Każdy, kto ma rudymentarną wiedzę o pracy operacyjnej SB, dostrzeże w tych kilku zdaniach aż nadto informacji, których Bortnowska nie powinna podawać. Podporucznik Marek Połubiński, oficer prowadzący KO „Ala", z pewnością zacierał ręce, że udało mu się te informacje od Bortnowskiej wyciągnąć. Tego, że wizyta u abp. Macharskiego była „dość sztywna", SB z pewnością nie powinna się była od Bortnowskiej dowiedzieć. Nie powinna się była dowiedzieć, że poczyniono wiele „starań i zabiegów zmierzających do tego, aby te spotkania odbywały się w identyczny sposób jak za Wojtyły". Nie powinna się była dowiedzieć, że pomiędzy nowym ordynariuszem a trzódką Jerzego Turowicza czuje się „pewną rezerwę". I nie powinna się była w końcu dowiedzieć o tym spotkaniu, że miało charakter „wzajemnego obwąchiwania się". W gruncie rzeczy wszystko, co tu zostało powiedziane, było przekroczeniem granicy tego, co można powiedzieć w „rozmowie politycznej" z SB.

Oczywiście problem jest taki, że znamy tylko mały wycinek tego, co redaktorka miesięcznika „Znak" mówiła swoim oficerom prowadzącym. Ale już to, co znamy, nie upoważnia do twierdzenia, które wyraża Woźniakowski, że wszystko, co esbekom mówili liderzy środowiska, „można z równym powodzeniem zakwalifikować jako rozmowy »polityczne«". Nie można.

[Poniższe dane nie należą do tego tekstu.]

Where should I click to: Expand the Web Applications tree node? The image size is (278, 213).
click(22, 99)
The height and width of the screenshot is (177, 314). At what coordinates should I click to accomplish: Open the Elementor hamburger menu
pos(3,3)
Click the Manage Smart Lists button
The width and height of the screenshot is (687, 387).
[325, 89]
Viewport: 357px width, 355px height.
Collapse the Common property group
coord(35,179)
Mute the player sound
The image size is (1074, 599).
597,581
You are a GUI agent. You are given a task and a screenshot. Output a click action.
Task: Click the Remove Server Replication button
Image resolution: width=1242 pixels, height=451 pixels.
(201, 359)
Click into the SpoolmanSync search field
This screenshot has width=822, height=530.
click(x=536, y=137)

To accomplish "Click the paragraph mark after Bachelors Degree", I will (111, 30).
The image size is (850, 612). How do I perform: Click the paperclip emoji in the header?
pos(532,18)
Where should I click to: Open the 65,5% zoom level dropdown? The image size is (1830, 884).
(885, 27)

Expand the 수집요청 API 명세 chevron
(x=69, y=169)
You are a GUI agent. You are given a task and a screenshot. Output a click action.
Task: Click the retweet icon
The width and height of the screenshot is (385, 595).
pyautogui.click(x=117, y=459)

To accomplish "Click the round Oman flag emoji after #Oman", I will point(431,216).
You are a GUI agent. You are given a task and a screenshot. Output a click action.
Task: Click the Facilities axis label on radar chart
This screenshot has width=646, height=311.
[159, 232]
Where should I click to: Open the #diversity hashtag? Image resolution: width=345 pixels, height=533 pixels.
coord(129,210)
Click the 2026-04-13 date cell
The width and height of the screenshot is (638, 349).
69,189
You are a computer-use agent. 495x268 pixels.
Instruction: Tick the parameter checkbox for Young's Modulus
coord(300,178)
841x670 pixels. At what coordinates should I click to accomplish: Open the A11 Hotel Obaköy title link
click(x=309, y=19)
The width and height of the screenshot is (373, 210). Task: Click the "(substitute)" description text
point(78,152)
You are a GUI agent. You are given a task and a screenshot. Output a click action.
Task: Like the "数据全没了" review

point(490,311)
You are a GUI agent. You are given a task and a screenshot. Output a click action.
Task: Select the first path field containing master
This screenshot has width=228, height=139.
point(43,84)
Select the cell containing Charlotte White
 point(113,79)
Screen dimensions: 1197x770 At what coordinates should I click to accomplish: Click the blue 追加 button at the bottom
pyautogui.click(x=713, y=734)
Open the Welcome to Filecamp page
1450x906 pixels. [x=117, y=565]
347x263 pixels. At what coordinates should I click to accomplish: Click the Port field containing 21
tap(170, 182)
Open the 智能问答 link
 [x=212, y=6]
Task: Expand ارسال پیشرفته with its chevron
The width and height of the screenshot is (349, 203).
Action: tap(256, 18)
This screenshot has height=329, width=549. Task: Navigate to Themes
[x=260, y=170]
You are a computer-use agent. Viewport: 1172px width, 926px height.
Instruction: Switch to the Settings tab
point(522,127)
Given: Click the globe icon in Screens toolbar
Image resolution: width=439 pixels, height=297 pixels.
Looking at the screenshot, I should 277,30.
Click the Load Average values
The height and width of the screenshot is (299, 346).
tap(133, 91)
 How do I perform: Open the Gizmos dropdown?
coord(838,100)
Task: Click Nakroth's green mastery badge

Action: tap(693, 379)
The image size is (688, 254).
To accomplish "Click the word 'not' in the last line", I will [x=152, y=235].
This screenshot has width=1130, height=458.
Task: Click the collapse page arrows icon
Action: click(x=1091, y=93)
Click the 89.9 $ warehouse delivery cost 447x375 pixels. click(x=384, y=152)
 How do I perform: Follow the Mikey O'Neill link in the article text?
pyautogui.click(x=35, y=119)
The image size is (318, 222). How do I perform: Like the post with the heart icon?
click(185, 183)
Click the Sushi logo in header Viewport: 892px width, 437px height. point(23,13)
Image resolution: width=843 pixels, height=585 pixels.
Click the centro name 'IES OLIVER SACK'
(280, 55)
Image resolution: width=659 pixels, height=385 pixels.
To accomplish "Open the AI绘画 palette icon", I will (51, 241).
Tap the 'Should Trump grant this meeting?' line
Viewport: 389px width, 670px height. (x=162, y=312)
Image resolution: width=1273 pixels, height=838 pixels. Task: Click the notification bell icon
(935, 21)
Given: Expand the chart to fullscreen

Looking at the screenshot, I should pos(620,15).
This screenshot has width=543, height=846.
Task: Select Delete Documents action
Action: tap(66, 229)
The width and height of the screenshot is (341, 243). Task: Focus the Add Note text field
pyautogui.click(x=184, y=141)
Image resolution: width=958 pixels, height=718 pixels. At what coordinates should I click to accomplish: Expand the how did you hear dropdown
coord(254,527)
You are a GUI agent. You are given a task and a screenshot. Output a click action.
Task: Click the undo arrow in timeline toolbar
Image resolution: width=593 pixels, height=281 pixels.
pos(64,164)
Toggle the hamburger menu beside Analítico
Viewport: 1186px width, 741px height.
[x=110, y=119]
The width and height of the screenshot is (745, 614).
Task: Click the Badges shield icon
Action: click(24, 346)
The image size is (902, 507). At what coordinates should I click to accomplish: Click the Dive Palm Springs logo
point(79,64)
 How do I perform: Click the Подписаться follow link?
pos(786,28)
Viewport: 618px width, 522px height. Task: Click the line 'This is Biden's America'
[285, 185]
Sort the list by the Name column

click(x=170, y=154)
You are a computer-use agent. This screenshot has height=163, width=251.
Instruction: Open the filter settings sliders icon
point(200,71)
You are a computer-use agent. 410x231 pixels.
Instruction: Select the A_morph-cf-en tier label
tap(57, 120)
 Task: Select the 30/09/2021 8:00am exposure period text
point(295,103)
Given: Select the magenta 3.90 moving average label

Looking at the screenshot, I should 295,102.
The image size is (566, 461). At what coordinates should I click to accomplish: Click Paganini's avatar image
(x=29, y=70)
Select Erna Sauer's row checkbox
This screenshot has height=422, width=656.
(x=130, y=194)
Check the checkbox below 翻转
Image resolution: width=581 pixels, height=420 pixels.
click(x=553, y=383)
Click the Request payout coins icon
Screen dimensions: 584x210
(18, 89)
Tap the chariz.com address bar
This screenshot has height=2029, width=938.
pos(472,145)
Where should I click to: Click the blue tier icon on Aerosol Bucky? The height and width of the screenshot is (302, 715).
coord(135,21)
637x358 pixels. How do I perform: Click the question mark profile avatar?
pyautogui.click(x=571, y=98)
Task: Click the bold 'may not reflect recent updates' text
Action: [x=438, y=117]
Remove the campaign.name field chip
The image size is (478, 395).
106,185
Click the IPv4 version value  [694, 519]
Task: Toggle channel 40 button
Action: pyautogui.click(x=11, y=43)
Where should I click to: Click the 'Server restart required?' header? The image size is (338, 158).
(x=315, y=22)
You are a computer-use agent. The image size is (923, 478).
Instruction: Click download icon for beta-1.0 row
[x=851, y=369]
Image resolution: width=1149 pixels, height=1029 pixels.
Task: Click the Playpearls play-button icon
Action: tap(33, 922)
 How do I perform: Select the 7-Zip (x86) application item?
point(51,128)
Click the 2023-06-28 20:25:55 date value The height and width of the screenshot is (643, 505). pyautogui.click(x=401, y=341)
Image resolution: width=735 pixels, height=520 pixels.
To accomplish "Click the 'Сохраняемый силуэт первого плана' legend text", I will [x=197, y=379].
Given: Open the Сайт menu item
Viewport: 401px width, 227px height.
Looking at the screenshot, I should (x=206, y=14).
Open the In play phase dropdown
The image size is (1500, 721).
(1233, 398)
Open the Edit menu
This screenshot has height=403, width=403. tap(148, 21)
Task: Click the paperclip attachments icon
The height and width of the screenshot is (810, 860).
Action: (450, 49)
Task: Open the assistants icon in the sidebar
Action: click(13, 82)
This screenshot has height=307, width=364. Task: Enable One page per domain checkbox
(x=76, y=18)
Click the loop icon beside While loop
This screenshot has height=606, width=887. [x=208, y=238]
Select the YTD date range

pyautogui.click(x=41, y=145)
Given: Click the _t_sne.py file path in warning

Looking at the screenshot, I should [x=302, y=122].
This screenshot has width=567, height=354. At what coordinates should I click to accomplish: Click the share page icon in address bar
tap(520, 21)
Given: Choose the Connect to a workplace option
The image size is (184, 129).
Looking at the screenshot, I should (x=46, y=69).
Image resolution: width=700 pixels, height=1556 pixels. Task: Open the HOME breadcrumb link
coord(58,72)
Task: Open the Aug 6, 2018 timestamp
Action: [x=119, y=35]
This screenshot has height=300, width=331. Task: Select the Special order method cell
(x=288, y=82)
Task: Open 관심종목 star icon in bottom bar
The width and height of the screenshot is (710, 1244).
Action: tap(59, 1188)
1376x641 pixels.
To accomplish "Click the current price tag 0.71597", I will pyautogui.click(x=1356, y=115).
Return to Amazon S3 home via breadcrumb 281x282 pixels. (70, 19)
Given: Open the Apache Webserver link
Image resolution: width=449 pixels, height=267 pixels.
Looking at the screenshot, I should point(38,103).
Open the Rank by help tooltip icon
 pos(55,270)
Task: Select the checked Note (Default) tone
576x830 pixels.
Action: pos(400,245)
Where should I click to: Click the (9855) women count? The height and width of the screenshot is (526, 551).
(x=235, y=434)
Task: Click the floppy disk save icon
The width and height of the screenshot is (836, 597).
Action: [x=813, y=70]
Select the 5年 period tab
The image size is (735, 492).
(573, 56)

Marek Skwarnicki i Stefan Wilkanowicz utrzymują dziś, że mieli zgodę Turowicza (przyjmuję, że wystarczyłaby w takim wypadku zgoda Krzysztofa Kozłowskiego lub Mieczysława Pszona) na prowadzenie rozmów politycznych. Moim zdaniem jest to skrajnie nieprawdopodobne, bo ani Skwarnicki, ani Wilkanowicz nie mieli po temu najmniejszych kwalifikacji. Od razu dodam, że niemal nikt nie miał takich kwalifikacji. Turowicz od takich rozmów od pewnego momentu się uchylał. Zatem jedynymi w Krakowie w kręgu „Tygodnika" osobami zdolnymi i gotowymi do tego byli Kozłowski i Pszon. Zgoda, że młodemu redaktorowi, jakim byłem w latach 80., nie należało mówić o wszystkich tajemnicach redakcyjno-politycznej kuchni, ale gdyby rzeczywiście rozmowy Skwarnickiego i Wilkanowicza miały taki charakter, to niechybnie powiedziano by to wszystkim „młodym" w redakcji już w czerwcu 1989. Otóż nie powiedziano tego ani wtedy, ani nigdy potem, gdy były po temu dobre okazje – np. gdy w 2007 r. wydałem  książkę („Tropem SB. Jak czytać teczki"), w której powtórzyłem (w dobrej wierze) obowiązującą wersję, że z SB rozmawiali tylko Pszon i Kozłowski.

Fabryka fałszerstw

Pisze Henryk Woźniakowski: „wiemy już dziś bez wątpliwości, że zapisywano nieraz jako TW osoby bez ich wiedzy". Rozważmy ten problem w odniesieniu do czworga bohaterów mojej książki.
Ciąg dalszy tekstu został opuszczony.